Saved data entries:
- - -

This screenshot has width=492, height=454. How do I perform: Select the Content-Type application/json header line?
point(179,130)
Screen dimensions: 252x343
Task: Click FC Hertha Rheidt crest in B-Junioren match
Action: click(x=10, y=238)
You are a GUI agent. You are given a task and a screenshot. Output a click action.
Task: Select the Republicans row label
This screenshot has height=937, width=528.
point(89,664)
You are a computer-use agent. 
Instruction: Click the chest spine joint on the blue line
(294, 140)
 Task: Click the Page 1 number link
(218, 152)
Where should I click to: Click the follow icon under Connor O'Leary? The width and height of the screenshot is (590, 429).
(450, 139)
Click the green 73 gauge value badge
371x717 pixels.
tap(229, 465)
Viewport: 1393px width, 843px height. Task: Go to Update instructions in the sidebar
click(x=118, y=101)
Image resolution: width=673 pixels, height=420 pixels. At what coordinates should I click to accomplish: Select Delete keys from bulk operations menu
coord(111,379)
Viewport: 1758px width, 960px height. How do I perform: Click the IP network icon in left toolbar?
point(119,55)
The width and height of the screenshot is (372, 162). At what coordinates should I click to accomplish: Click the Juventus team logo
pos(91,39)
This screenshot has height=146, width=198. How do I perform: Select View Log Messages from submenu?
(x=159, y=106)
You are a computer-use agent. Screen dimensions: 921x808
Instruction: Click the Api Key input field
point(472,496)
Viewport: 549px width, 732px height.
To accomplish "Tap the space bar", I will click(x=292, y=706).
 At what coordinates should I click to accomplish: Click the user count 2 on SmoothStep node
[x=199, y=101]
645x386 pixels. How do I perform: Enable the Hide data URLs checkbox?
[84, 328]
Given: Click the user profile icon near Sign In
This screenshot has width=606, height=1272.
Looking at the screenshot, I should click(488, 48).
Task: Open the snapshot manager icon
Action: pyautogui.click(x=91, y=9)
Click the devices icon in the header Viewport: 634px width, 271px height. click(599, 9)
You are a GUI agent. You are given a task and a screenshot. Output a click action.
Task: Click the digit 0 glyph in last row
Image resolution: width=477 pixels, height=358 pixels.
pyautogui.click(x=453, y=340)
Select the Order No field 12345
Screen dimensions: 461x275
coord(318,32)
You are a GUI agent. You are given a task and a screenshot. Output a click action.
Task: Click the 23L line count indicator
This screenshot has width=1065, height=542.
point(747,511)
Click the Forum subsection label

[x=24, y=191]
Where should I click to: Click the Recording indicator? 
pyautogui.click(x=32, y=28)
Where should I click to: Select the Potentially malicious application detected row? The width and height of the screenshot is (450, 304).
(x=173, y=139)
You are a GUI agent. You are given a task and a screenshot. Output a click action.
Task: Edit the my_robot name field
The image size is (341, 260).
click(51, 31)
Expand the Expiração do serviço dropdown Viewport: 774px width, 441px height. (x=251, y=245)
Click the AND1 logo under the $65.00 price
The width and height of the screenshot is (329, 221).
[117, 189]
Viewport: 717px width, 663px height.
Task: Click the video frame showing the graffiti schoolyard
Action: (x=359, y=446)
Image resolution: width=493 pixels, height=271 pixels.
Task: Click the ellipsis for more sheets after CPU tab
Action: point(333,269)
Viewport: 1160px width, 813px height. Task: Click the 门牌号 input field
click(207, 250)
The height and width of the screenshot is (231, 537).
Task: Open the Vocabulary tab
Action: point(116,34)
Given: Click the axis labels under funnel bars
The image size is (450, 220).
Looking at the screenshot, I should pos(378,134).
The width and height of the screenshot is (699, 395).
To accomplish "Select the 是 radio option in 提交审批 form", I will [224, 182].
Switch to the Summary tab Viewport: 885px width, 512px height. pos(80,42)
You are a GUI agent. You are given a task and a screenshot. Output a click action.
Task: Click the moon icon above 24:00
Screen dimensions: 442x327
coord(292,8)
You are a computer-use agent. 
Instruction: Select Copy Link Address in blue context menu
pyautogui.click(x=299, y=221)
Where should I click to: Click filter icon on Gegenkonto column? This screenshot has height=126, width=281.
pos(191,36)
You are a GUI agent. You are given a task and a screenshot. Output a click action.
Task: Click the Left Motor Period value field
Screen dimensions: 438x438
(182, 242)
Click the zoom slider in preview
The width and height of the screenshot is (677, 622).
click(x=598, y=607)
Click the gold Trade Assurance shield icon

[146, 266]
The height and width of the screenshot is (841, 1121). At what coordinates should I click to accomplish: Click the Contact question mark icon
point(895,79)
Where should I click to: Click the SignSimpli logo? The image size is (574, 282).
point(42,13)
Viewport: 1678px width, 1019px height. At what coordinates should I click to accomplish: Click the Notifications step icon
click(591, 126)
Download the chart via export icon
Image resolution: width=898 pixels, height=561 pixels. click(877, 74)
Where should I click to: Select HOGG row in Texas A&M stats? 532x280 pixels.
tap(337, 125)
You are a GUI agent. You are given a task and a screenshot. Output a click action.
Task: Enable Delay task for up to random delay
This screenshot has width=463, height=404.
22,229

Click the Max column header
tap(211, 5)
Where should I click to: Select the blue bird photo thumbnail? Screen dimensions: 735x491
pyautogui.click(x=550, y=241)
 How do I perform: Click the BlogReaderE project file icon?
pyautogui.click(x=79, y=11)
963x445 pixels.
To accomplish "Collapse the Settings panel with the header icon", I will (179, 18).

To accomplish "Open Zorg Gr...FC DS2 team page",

- - -

- _Instructions for the task_
Your answer should be the records above, set down exactly.

- _Exercise answer_
This screenshot has width=492, height=454. How do I perform: Select the Content-Type application/json header line?
point(179,130)
Screen dimensions: 252x343
Task: Click FC Hertha Rheidt crest in B-Junioren match
Action: click(x=10, y=238)
You are a GUI agent. You are given a task and a screenshot. Output a click action.
Task: Select the Republicans row label
This screenshot has height=937, width=528.
point(89,664)
You are a computer-use agent. 
Instruction: Click the chest spine joint on the blue line
(294, 140)
 Task: Click the Page 1 number link
(218, 152)
Where should I click to: Click the follow icon under Connor O'Leary? The width and height of the screenshot is (590, 429).
(450, 139)
Click the green 73 gauge value badge
371x717 pixels.
tap(229, 465)
Viewport: 1393px width, 843px height. Task: Go to Update instructions in the sidebar
click(x=118, y=101)
Image resolution: width=673 pixels, height=420 pixels. At what coordinates should I click to accomplish: Select Delete keys from bulk operations menu
coord(111,379)
Viewport: 1758px width, 960px height. How do I perform: Click the IP network icon in left toolbar?
point(119,55)
The width and height of the screenshot is (372, 162). At what coordinates should I click to accomplish: Click the Juventus team logo
pos(91,39)
This screenshot has height=146, width=198. How do I perform: Select View Log Messages from submenu?
(x=159, y=106)
You are a computer-use agent. Screen dimensions: 921x808
Instruction: Click the Api Key input field
point(472,496)
Viewport: 549px width, 732px height.
To accomplish "Tap the space bar", I will click(x=292, y=706).
 At what coordinates should I click to accomplish: Click the user count 2 on SmoothStep node
[x=199, y=101]
645x386 pixels. How do I perform: Enable the Hide data URLs checkbox?
[84, 328]
Given: Click the user profile icon near Sign In
This screenshot has width=606, height=1272.
Looking at the screenshot, I should click(488, 48).
Task: Open the snapshot manager icon
Action: pyautogui.click(x=91, y=9)
Click the devices icon in the header Viewport: 634px width, 271px height. click(599, 9)
You are a GUI agent. You are given a task and a screenshot. Output a click action.
Task: Click the digit 0 glyph in last row
Image resolution: width=477 pixels, height=358 pixels.
pyautogui.click(x=453, y=340)
Select the Order No field 12345
Screen dimensions: 461x275
coord(318,32)
You are a GUI agent. You are given a task and a screenshot. Output a click action.
Task: Click the 23L line count indicator
This screenshot has width=1065, height=542.
point(747,511)
Click the Forum subsection label

[x=24, y=191]
Where should I click to: Click the Recording indicator? 
pyautogui.click(x=32, y=28)
Where should I click to: Select the Potentially malicious application detected row? The width and height of the screenshot is (450, 304).
(x=173, y=139)
You are a GUI agent. You are given a task and a screenshot. Output a click action.
Task: Edit the my_robot name field
The image size is (341, 260).
click(51, 31)
Expand the Expiração do serviço dropdown Viewport: 774px width, 441px height. (x=251, y=245)
Click the AND1 logo under the $65.00 price
The width and height of the screenshot is (329, 221).
[117, 189]
Viewport: 717px width, 663px height.
Task: Click the video frame showing the graffiti schoolyard
Action: (x=359, y=446)
Image resolution: width=493 pixels, height=271 pixels.
Task: Click the ellipsis for more sheets after CPU tab
Action: point(333,269)
Viewport: 1160px width, 813px height. Task: Click the 门牌号 input field
click(207, 250)
The height and width of the screenshot is (231, 537).
Task: Open the Vocabulary tab
Action: point(116,34)
Given: Click the axis labels under funnel bars
The image size is (450, 220).
Looking at the screenshot, I should pos(378,134).
The width and height of the screenshot is (699, 395).
To accomplish "Select the 是 radio option in 提交审批 form", I will [224, 182].
Switch to the Summary tab Viewport: 885px width, 512px height. pos(80,42)
You are a GUI agent. You are given a task and a screenshot. Output a click action.
Task: Click the moon icon above 24:00
Screen dimensions: 442x327
coord(292,8)
You are a computer-use agent. 
Instruction: Select Copy Link Address in blue context menu
pyautogui.click(x=299, y=221)
Where should I click to: Click filter icon on Gegenkonto column? This screenshot has height=126, width=281.
pos(191,36)
You are a GUI agent. You are given a task and a screenshot. Output a click action.
Task: Click the Left Motor Period value field
Screen dimensions: 438x438
(182, 242)
Click the zoom slider in preview
The width and height of the screenshot is (677, 622).
click(x=598, y=607)
Click the gold Trade Assurance shield icon

[146, 266]
The height and width of the screenshot is (841, 1121). At what coordinates should I click to accomplish: Click the Contact question mark icon
point(895,79)
Where should I click to: Click the SignSimpli logo? The image size is (574, 282).
point(42,13)
Viewport: 1678px width, 1019px height. At what coordinates should I click to accomplish: Click the Notifications step icon
click(591, 126)
Download the chart via export icon
Image resolution: width=898 pixels, height=561 pixels. click(877, 74)
Where should I click to: Select HOGG row in Texas A&M stats? 532x280 pixels.
tap(337, 125)
You are a GUI agent. You are given a task and a screenshot. Output a click action.
Task: Enable Delay task for up to random delay
This screenshot has width=463, height=404.
22,229

Click the Max column header
tap(211, 5)
Where should I click to: Select the blue bird photo thumbnail? Screen dimensions: 735x491
pyautogui.click(x=550, y=241)
 How do I perform: Click the BlogReaderE project file icon?
pyautogui.click(x=79, y=11)
963x445 pixels.
To accomplish "Collapse the Settings panel with the header icon", I will (179, 18).

To accomplish "Open Zorg Gr...FC DS2 team page",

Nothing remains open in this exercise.